I am sure we all have our suspicions as to why this statistic mysteriously vanished and the NCMEC no longer does a count. Perhaps this number wasn’t accurate to begin with; when I conducted a count of the Alabama registry in 2017, there were only about 7000 names listed publicly, while the NCMEC stated there were roughly 14,000 on the list at that time. (Alabama lists out-of-state registrants, by the way.) But I think there’s a different hypothesis—I believe with this government blacklist having so many names, it is hard to justify keeping so many names on this ineffective registry.
In the past decade, people are starting to become aware of the fact the registry is not limited to “the worst of the worst.” Over the years, we’ve seen kids as young as age nine listed on this government blacklist. We have seen people who did not even commit sexual offenses land on this list. In some states, you can land on the registry for prostitution, public urination, or teens engaging in consensual sexual activity with same-age teens. A growing number of people publicly question the efficacy of this government blacklist. The larger this list grows, the greater the skepticism that this list is limited to the “worst of the worst” grows beside the list.

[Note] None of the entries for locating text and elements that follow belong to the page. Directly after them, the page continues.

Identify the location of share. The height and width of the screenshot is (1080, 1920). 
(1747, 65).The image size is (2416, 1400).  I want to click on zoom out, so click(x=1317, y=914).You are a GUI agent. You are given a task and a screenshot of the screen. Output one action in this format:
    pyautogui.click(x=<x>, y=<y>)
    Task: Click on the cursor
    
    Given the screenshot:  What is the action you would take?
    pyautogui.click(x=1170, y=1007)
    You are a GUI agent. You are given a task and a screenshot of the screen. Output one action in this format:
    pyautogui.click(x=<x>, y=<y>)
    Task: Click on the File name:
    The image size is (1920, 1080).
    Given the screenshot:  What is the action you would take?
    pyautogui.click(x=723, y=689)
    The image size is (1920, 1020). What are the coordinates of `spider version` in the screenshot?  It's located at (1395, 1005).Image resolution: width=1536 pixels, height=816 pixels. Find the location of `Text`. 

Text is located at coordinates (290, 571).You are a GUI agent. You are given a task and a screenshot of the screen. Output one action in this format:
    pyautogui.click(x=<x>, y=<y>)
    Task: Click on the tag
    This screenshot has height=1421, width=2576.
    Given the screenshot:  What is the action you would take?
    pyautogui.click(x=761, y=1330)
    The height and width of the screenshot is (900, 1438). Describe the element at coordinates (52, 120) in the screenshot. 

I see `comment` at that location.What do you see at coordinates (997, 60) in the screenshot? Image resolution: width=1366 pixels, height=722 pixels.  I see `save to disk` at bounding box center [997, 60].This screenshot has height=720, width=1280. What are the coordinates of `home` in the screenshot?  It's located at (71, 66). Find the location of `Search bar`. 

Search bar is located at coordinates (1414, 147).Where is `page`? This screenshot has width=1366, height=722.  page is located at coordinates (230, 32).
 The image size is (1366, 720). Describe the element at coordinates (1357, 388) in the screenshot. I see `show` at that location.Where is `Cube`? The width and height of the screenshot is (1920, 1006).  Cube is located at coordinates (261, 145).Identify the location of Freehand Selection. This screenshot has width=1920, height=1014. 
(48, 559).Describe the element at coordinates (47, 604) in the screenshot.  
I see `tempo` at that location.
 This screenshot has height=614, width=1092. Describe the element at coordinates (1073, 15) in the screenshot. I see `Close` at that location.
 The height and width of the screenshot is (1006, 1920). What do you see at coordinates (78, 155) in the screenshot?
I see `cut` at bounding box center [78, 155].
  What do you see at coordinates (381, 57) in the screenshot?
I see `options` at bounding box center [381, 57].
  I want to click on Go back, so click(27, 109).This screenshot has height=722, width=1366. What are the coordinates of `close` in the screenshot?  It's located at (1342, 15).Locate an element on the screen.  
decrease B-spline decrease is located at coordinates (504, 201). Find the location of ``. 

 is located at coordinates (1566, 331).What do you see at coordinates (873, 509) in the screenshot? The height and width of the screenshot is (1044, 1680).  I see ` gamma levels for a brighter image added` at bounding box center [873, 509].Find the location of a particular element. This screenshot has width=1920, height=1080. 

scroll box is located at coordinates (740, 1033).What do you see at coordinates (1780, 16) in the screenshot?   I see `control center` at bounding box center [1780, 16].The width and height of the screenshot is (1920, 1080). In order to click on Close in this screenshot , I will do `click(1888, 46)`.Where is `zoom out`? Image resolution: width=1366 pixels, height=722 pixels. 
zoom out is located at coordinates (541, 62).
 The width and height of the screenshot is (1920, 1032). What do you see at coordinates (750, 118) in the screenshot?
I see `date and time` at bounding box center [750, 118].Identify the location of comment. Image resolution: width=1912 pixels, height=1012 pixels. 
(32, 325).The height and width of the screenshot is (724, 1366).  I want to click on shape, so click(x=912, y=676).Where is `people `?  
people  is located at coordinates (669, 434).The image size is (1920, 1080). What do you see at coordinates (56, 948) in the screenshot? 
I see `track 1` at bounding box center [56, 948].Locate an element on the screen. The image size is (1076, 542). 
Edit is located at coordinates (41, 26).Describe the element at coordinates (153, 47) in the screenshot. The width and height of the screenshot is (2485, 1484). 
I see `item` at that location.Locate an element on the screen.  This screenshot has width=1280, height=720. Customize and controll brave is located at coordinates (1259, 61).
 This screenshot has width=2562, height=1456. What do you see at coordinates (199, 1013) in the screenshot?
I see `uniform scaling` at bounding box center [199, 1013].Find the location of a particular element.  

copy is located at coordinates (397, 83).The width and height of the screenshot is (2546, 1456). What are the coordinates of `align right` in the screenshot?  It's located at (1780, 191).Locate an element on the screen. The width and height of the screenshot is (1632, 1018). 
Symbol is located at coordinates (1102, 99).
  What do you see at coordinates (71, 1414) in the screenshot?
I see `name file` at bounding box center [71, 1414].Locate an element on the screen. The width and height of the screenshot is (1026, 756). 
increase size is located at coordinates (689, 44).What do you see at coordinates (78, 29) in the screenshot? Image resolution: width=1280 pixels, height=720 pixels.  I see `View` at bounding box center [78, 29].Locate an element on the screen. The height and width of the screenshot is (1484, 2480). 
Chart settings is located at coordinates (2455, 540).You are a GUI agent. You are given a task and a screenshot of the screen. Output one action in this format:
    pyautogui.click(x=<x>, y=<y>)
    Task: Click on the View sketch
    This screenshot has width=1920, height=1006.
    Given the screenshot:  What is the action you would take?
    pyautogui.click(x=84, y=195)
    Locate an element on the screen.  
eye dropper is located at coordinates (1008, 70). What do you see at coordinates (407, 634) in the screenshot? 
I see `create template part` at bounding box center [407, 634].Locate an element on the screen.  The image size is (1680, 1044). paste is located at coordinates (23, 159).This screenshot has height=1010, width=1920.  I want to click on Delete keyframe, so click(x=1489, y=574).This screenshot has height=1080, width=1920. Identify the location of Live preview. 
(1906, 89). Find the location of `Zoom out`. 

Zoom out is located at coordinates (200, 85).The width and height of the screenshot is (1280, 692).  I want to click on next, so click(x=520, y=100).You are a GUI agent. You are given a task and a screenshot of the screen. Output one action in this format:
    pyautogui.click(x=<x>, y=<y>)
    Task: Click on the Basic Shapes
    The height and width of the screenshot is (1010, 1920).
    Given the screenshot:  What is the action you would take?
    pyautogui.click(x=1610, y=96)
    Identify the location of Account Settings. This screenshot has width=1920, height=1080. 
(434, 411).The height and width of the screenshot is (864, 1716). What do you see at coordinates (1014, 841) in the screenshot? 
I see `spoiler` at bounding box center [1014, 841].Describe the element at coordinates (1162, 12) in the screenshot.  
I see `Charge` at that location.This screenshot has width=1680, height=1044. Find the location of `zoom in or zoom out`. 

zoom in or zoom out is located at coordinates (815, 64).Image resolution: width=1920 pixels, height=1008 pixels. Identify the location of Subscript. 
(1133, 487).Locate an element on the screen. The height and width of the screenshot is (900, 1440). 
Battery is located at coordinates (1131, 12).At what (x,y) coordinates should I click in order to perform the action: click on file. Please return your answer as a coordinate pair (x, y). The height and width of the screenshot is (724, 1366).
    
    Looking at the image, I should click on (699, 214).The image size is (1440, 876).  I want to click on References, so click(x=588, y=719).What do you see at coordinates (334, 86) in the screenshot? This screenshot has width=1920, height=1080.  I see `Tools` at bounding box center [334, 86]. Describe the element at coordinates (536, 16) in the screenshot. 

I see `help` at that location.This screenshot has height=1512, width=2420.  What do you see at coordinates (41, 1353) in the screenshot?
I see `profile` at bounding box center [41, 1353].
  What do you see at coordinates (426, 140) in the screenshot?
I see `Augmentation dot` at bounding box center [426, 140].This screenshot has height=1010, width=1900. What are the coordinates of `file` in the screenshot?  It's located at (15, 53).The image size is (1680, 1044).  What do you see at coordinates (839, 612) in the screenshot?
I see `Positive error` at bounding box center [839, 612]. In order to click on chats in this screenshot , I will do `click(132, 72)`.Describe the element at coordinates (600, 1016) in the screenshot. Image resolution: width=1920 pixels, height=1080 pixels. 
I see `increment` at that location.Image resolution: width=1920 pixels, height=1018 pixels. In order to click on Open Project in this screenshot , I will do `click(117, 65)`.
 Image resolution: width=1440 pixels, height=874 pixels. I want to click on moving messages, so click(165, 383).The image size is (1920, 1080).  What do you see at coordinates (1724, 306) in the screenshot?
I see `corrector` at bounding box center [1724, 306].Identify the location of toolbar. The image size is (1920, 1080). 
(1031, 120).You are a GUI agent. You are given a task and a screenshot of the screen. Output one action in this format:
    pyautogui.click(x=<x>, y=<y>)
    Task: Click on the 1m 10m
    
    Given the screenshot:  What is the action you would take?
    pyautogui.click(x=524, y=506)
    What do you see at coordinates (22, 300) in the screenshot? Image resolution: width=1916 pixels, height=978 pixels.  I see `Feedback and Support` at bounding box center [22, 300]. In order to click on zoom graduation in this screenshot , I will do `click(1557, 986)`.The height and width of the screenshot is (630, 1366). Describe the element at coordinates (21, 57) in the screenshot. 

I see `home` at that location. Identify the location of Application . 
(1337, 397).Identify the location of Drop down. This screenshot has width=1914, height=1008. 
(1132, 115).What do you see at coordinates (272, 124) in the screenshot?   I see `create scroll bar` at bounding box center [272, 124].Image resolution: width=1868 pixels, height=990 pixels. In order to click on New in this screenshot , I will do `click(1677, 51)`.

Reaching ONE MILLION names will only bring the skepticism to a tipping point.
In some areas of the country, this public pillory is already on shaky ground. Michigan is scrambling to salvage a bloated registry rebuked by the 6th Circuit court. Nebraska is looking to scale back the public registry, and Ohio’s sentencing commission recommended repealing statewide residency restrictions and reverting to a risk-based classification system, which would make them the first state to permanently repeal the Adam Walsh Act. (Delaware unintentionally became non-compliant with the AWA but passed legislation to bring the state back into compliance, according to the “SMART” Office.)
If the numbers the NCMEC has put out for years turns out to be inaccurate, then they’ll have a lot of explaining to do; indeed, some people have suggested the numbers are inflated. Whatever the number may be, there are numerous lives destroyed by this useless, bloated, ineffective government blacklist that has proven useful to only one group of people—vigilantes. People have been harassed, attacked, and even killed thanks to this government blacklist. The only solution is abolishment of the registry. Even the NCMEC would benefit from it, since they’d no longer feel obligated to count the names on this arbitrary government hitlist and divert resources to prevention and education programs that actually work.